Receiving secrets by phone

Guri also discusses in detail the issue of reception. A low-power radio signal can in reality be received at a distance of no more than 2 meters from an isolated system.

COVID-bit data theft scenario: an attacker moves within the minimum distance from the computer without drawing attention.

COVID-bit data theft scenario: an attacker moves within the minimum distance from the computer without drawing attention. Source.

The figure shows one of the possible scenarios: an attacker visits the victim’s office and extracts secret information from an infected machine. The data exfiltration can also be performed by a bribed employee of the target organization. In either case, it is unlikely that the attackers will be able to carry bulky radio gear with them, which is why the study highlights a method for receiving classified information via smartphone.

Most smartphones are not equipped with a medium-wave radio receiver, but it’s possible to make do with an audio chip. An analog-to-digital converter in the smartphone is capable of digitizing radio waves with a frequency of up to 24 kilohertz, so one has to insert an antenna into the headset jack. It might not be ideal, but as practice shows, it gets the job done.

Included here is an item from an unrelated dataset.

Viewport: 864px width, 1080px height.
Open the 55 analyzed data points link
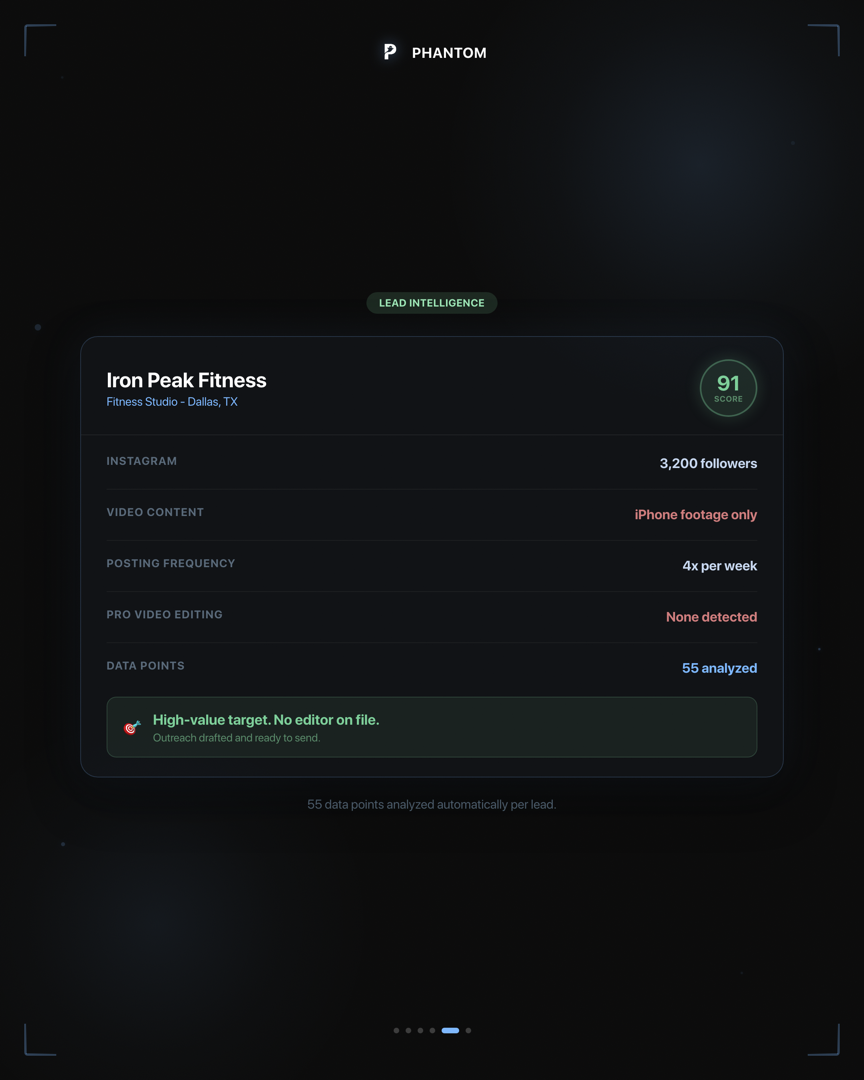point(719,668)
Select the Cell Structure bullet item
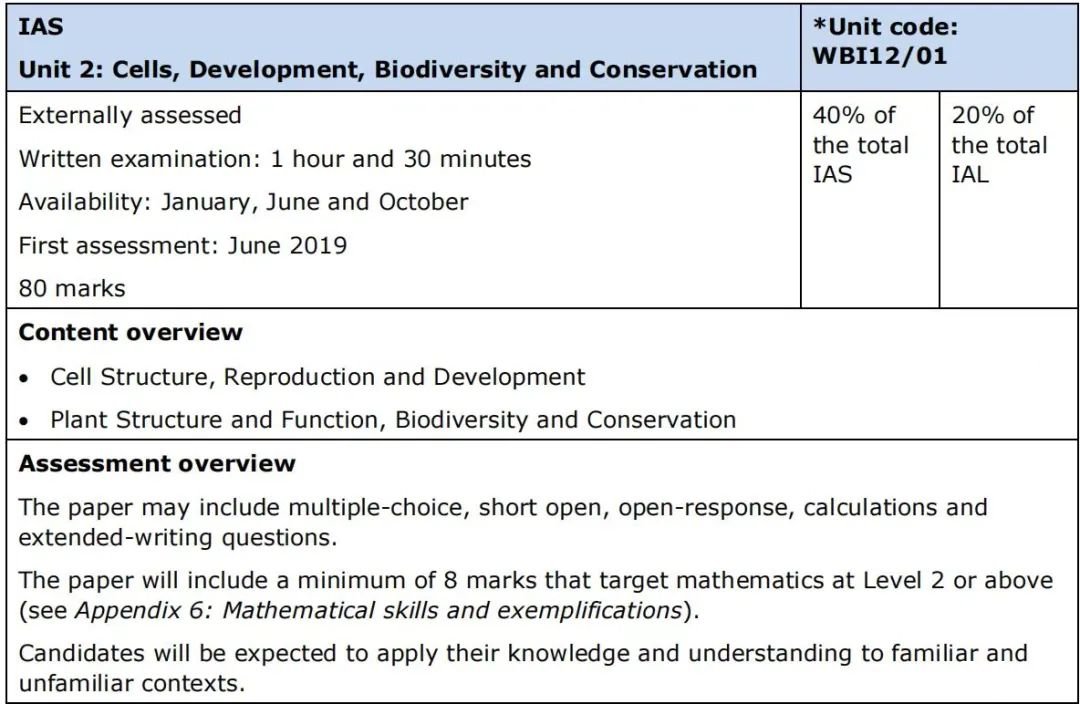Viewport: 1080px width, 704px height. tap(318, 377)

The resulted data exfiltration technique is fairly effective (by the standards of attacks on protected isolated systems, of course). Besides the “slow” form of data theft shown above, Guri also tested out faster transmission methods, some of which hit speeds of up to 1000 bps. This is enough to transfer an IP address in an instant, an encryption key in 4 seconds, and small files in minutes.

Anti-spy activity

The study dutifully lists potential ways to counteract this method of exfiltration. The simplest is that same social distancing — not letting outsiders nearer than 2 meters to protected computers. And then there are some slightly more complex ones: you can, for example, stifle the data transfer by loading the CPU with your own tasks. This wastes energy, but reliably prevents leakage. Interestingly, locking the CPU on a particular frequency, despite reducing the signal power, does not rule out data transmission. The varying load on the CPU produces interference that can still help a spy, even at a constant frequency.

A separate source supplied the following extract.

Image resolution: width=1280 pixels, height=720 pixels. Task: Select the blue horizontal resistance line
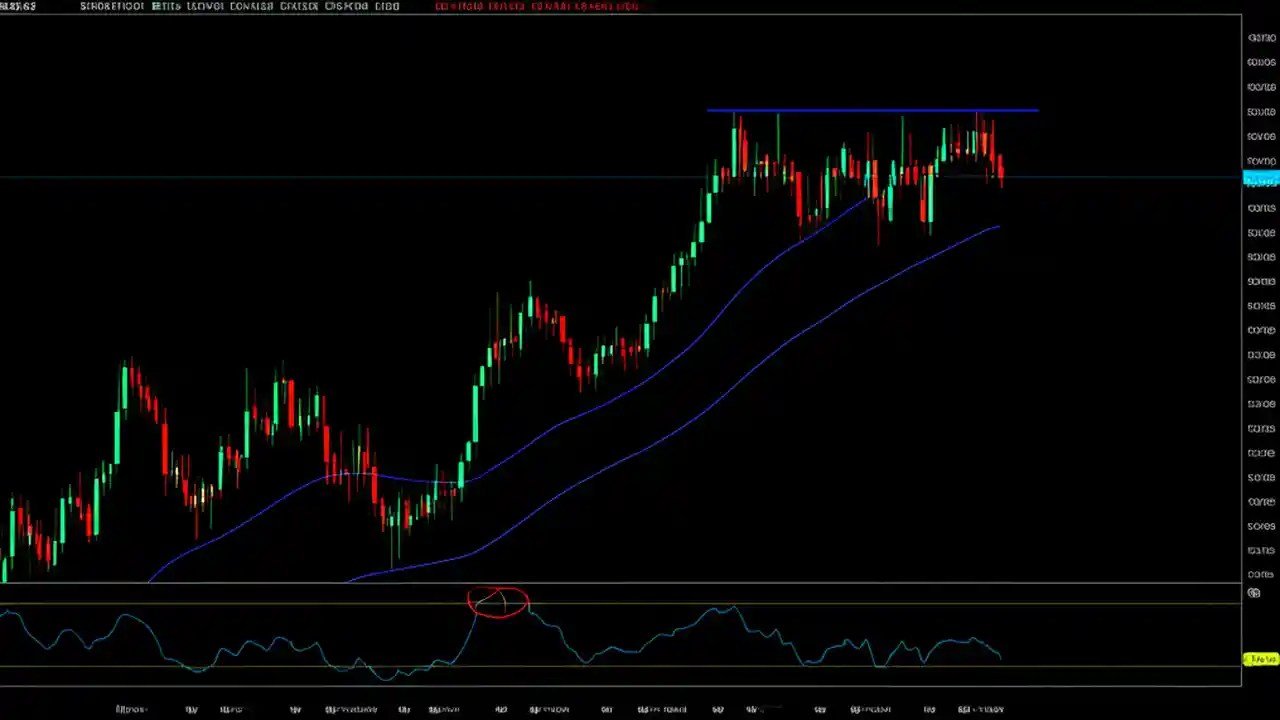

It is even more useless to attempt to track the covert transmission of radio signals: it is too similar to the normal operation of computer hardware. Guri demonstrates that for every way to increase the isolation of a computer, there is a new method of exfiltrating data through third-party channels. Too many things inside the computer generate interference and background noise, which can be manipulated. Far better simply to accept as a fact that an air gap in itself does not deliver total security. You neutralize the risk of an attack from the internet, but not other forms of cyberattacks. This means that effective protection of isolated systems is impossible without tools for detecting and defanging malware. Or rather without a comprehensive security system that takes into account all aspects of a dedicated secure network.